The New York City Chapter was founded by Margaret Lydecker in July 2002 and is the largest global chapter with 14,000+ members. The December 2007 Holiday Party, marked the largest Green Drinks event in New York City to date with a 1000+ person record attendance, which was covered by CNN. Green Drinks NYC has an average attendance of 400 people held at different venues around Manhattan and has been a driver for connectivity, community, collaboration and change within the environmental sector in New York City and beyond. The 2009 Green Drinks Holiday Event, featured Dr.
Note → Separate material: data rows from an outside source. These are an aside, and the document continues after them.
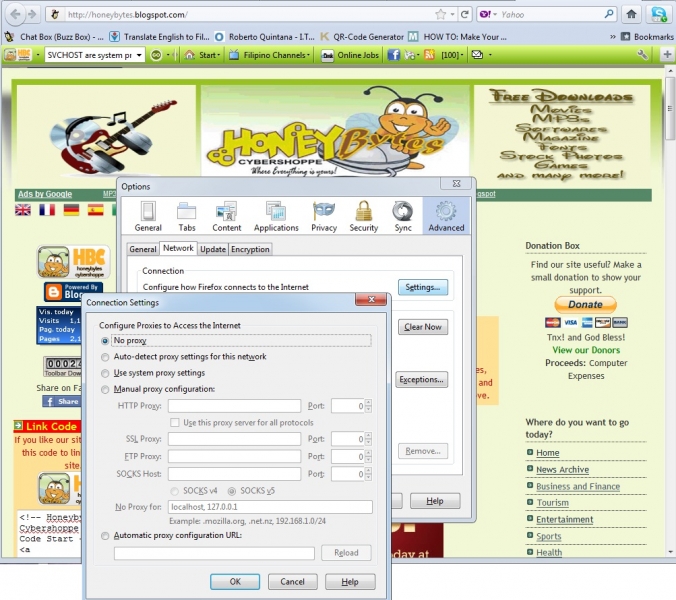Switch to the Encryption tab
The image size is (676, 600).
tap(250, 249)
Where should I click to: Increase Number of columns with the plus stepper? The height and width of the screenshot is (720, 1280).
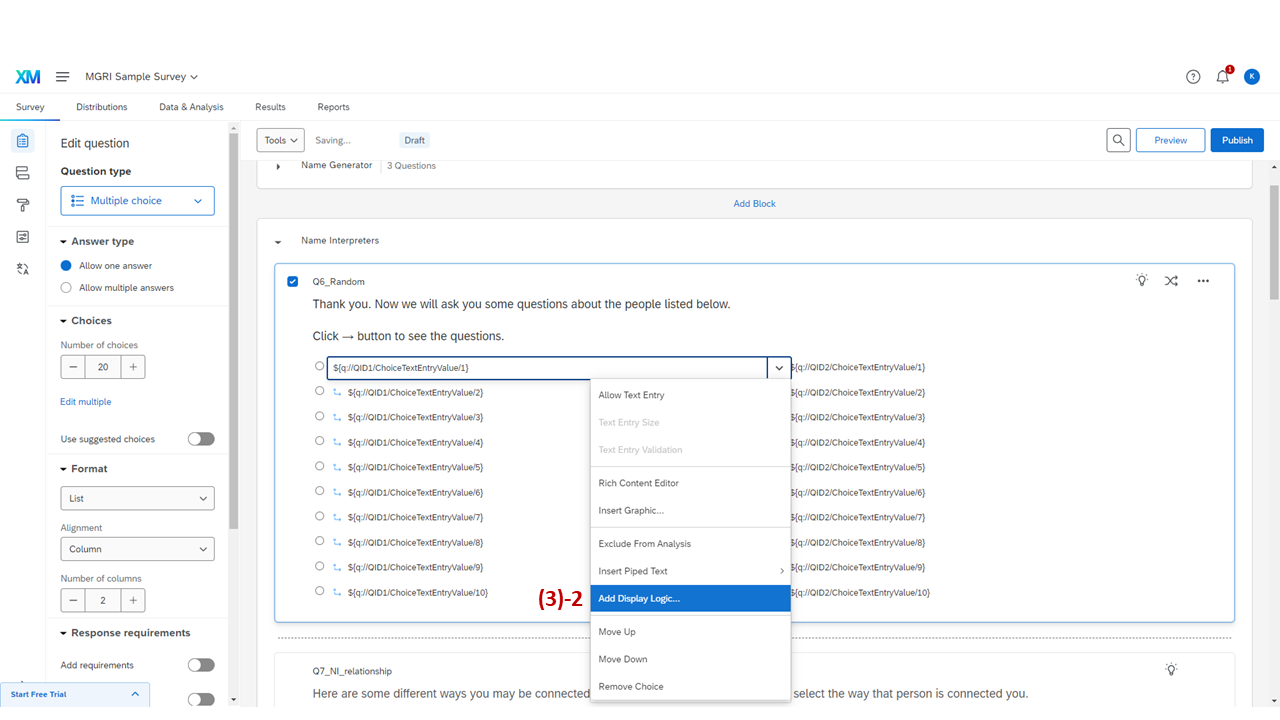(132, 600)
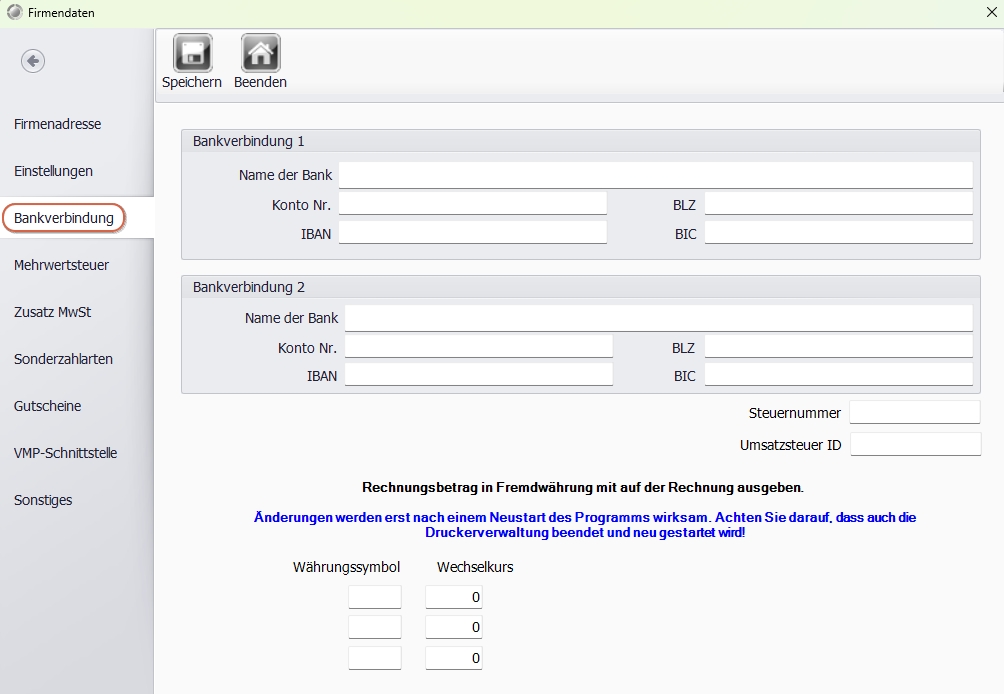Open the Zusatz MwSt section
The image size is (1004, 694).
53,312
Sylvia Earle, world-renowned oceanographer, scientist and TED prize winner.

Lydecker has made significant contributions to the growth and expansion of Green Drinks chapters around the world personally helping to start or influence 200+ chapters including a chapter in Kabul, Afghanistan and is the USA point person for Green Drinks.

As of 15 February 2008, Melbourne, Australia holds the record for the world's biggest Green Drinks. Over 1700 people attended an event held on the first evening of the city's 2008 Sustainable Living Festival.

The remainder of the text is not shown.